Exercise requirements:
Report the number of lines in these entries that contain "Choose". Write only the number.

Items from a data source
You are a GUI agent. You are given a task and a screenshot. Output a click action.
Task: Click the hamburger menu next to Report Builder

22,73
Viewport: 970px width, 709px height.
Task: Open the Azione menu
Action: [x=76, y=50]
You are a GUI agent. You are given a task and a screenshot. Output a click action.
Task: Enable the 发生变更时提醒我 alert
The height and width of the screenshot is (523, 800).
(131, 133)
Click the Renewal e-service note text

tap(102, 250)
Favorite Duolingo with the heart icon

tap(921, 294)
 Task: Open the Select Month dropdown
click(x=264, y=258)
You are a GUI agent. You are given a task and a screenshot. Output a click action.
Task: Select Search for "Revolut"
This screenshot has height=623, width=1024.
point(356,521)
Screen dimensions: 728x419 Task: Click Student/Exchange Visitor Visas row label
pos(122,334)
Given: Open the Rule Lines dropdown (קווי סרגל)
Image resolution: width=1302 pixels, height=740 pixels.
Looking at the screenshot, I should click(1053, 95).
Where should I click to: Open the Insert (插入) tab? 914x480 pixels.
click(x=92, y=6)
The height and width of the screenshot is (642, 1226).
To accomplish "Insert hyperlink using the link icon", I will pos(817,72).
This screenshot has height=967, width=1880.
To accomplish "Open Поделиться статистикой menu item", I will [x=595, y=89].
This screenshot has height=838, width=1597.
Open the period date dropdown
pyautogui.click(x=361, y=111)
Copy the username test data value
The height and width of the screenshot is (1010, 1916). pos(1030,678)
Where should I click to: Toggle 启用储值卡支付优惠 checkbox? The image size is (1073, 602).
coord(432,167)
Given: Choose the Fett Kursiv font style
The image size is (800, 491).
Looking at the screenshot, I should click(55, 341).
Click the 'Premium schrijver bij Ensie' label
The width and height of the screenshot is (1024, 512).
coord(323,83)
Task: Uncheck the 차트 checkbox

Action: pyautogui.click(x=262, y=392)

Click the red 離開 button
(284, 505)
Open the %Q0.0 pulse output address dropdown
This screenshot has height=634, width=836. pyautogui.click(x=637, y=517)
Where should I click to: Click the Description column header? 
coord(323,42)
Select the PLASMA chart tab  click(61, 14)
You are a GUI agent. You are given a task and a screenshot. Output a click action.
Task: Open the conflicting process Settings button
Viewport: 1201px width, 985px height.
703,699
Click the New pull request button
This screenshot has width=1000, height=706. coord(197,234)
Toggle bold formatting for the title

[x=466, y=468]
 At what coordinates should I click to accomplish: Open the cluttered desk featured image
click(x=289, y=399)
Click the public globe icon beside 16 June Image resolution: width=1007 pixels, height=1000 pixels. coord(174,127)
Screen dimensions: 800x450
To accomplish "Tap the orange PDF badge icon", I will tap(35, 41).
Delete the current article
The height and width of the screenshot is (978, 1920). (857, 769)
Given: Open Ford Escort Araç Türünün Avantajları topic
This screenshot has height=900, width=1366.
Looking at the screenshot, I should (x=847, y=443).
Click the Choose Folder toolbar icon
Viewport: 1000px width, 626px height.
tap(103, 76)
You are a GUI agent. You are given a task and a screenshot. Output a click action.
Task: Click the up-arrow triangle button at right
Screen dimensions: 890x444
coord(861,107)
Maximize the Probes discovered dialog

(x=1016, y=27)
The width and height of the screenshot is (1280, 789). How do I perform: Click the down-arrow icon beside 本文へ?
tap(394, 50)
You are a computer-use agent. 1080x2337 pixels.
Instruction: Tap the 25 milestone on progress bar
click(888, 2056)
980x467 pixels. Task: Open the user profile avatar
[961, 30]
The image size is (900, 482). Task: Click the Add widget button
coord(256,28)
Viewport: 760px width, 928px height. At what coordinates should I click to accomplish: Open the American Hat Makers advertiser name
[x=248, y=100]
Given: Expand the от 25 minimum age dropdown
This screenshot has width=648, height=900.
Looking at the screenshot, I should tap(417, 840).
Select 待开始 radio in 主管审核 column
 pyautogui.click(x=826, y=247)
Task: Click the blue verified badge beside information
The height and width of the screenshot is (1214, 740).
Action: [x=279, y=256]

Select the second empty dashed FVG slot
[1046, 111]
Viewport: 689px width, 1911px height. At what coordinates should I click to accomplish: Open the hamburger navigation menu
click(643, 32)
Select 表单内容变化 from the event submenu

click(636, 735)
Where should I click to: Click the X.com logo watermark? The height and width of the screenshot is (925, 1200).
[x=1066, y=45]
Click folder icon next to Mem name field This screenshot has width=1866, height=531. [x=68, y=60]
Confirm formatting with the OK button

Reply:
2